%%
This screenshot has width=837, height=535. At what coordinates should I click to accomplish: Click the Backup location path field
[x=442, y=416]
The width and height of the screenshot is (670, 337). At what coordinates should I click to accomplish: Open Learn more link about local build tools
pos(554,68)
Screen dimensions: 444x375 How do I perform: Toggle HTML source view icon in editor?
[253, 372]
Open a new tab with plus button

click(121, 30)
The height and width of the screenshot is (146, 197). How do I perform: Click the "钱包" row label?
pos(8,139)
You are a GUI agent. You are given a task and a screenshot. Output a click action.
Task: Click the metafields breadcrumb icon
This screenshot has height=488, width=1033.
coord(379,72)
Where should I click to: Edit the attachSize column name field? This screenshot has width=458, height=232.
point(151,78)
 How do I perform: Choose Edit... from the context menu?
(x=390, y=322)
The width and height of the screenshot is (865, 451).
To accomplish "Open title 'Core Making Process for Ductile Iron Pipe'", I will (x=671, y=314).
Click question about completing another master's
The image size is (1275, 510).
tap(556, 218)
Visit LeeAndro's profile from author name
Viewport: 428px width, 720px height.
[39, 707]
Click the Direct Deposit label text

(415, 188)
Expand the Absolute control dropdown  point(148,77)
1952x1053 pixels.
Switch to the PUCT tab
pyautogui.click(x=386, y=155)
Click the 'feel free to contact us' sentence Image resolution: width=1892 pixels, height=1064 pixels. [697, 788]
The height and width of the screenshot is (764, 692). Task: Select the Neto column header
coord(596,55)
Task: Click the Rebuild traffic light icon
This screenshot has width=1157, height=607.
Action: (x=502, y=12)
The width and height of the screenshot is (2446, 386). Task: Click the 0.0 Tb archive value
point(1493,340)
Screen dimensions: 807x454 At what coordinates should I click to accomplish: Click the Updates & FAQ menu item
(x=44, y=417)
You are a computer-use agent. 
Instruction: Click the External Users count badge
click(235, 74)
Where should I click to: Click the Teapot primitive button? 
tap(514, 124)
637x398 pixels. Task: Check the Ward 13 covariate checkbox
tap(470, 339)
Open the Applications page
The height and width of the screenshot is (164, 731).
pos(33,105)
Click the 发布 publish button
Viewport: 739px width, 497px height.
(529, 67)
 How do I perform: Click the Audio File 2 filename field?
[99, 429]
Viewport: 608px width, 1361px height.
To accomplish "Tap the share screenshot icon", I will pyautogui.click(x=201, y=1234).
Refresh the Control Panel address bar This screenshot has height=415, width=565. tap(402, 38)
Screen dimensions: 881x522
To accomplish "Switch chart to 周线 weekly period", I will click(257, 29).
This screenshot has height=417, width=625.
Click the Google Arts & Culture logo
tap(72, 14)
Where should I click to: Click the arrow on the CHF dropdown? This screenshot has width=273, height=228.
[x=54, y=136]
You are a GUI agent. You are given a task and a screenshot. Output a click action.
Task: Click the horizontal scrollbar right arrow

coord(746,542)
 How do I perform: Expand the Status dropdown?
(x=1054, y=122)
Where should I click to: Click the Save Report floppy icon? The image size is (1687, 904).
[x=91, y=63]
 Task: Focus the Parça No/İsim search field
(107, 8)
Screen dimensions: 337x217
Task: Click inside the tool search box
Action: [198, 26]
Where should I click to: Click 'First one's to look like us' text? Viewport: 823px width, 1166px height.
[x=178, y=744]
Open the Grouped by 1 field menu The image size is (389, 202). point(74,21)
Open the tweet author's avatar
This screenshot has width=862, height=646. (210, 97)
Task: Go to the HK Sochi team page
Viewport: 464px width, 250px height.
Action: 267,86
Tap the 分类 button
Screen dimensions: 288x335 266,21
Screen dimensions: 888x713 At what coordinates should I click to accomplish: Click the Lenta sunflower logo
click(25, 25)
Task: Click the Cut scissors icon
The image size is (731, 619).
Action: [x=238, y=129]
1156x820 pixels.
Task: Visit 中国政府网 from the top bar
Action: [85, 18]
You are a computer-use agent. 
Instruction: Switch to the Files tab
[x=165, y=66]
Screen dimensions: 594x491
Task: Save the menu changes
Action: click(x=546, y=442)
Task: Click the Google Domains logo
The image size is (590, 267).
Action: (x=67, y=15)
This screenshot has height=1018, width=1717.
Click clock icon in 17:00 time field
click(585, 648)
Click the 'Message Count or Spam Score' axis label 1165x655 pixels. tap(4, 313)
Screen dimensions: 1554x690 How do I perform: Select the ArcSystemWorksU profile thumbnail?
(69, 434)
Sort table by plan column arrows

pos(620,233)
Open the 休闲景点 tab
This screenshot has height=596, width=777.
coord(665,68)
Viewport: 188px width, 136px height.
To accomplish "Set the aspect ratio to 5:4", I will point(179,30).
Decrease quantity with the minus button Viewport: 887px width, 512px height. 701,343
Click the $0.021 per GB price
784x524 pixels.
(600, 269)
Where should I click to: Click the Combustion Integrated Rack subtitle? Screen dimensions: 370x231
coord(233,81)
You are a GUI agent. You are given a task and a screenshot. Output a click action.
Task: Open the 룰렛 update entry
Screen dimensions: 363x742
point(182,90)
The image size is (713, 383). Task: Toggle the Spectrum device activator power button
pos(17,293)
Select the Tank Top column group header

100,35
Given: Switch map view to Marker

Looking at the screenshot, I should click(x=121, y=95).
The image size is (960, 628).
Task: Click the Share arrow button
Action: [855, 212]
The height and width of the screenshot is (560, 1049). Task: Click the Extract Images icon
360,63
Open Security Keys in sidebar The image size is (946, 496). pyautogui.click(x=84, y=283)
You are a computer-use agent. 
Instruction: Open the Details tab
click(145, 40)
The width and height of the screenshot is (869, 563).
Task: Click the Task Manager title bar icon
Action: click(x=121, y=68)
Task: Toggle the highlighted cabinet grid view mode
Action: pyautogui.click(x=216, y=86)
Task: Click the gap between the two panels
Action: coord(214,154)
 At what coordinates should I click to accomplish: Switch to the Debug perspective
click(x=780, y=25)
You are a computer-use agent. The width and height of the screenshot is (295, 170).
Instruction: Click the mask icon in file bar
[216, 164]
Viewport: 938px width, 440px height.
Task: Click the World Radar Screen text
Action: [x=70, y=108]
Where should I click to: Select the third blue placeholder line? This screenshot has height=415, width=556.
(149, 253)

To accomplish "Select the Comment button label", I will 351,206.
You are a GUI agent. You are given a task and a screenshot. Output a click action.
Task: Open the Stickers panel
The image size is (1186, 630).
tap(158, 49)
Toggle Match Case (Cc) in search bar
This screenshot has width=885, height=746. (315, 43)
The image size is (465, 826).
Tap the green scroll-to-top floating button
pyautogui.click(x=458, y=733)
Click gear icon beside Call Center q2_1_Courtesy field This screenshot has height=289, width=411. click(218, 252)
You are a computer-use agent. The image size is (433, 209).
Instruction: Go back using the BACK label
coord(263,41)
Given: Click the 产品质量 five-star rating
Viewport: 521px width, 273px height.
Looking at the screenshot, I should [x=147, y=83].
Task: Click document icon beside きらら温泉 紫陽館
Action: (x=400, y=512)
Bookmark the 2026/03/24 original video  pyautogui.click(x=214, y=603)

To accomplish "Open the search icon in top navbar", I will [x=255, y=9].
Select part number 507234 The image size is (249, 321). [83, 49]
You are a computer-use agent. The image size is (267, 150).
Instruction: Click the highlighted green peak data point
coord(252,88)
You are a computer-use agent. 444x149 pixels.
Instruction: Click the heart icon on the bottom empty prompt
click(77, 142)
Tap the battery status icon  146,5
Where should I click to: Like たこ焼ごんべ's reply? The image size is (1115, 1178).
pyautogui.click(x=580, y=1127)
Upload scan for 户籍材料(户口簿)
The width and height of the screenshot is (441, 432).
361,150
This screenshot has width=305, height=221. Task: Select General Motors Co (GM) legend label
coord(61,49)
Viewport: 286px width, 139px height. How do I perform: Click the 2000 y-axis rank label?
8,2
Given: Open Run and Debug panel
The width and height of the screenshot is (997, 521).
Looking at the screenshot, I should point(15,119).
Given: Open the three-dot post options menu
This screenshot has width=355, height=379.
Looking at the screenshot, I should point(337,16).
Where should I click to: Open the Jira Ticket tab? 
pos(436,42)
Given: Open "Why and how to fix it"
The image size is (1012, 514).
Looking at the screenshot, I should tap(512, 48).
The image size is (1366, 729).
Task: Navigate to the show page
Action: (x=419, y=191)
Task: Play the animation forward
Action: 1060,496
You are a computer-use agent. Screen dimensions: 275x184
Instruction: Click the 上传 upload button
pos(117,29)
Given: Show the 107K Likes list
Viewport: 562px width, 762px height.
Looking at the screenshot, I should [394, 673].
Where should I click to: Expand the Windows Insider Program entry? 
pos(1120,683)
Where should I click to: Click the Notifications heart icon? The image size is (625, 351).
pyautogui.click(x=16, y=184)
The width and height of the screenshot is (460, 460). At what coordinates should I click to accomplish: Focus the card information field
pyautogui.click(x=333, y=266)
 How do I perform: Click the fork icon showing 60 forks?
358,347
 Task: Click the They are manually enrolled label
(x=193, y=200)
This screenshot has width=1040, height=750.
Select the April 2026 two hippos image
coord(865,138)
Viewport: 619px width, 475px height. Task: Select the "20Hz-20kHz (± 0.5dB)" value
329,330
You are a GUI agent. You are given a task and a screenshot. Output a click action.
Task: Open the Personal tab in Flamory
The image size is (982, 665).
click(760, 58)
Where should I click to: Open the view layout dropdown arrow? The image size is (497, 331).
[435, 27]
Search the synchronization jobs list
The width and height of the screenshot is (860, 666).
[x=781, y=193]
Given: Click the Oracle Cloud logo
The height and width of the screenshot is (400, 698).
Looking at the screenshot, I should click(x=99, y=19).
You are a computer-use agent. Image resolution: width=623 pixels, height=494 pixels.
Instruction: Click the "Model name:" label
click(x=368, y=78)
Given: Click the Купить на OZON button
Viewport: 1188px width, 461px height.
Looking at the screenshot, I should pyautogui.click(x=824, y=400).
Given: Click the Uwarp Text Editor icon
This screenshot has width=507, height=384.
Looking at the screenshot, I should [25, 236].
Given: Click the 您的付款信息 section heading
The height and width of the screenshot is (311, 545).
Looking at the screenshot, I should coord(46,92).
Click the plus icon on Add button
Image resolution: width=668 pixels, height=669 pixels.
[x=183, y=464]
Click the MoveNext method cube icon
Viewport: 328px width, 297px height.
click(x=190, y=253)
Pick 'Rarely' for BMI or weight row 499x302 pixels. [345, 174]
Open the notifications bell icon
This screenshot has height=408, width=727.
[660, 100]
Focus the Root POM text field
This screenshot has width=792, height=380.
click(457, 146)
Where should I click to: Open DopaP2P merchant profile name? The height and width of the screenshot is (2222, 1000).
%%
» **What you will do**
The exact lines from the one containing "Task: Open the Personal tab in Flamory" through the end of the listing above are the expected output; include nothing else.

» **Problem solution**
Task: Open the Personal tab in Flamory
The image size is (982, 665).
click(760, 58)
Where should I click to: Open the view layout dropdown arrow? The image size is (497, 331).
[435, 27]
Search the synchronization jobs list
The width and height of the screenshot is (860, 666).
[x=781, y=193]
Given: Click the Oracle Cloud logo
The height and width of the screenshot is (400, 698).
Looking at the screenshot, I should click(x=99, y=19).
You are a computer-use agent. Image resolution: width=623 pixels, height=494 pixels.
Instruction: Click the "Model name:" label
click(x=368, y=78)
Given: Click the Купить на OZON button
Viewport: 1188px width, 461px height.
Looking at the screenshot, I should pyautogui.click(x=824, y=400).
Given: Click the Uwarp Text Editor icon
This screenshot has width=507, height=384.
Looking at the screenshot, I should [25, 236].
Given: Click the 您的付款信息 section heading
The height and width of the screenshot is (311, 545).
Looking at the screenshot, I should coord(46,92).
Click the plus icon on Add button
Image resolution: width=668 pixels, height=669 pixels.
[x=183, y=464]
Click the MoveNext method cube icon
Viewport: 328px width, 297px height.
click(x=190, y=253)
Pick 'Rarely' for BMI or weight row 499x302 pixels. [345, 174]
Open the notifications bell icon
This screenshot has height=408, width=727.
[660, 100]
Focus the Root POM text field
This screenshot has width=792, height=380.
click(457, 146)
Where should I click to: Open DopaP2P merchant profile name? The height and width of the screenshot is (2222, 1000).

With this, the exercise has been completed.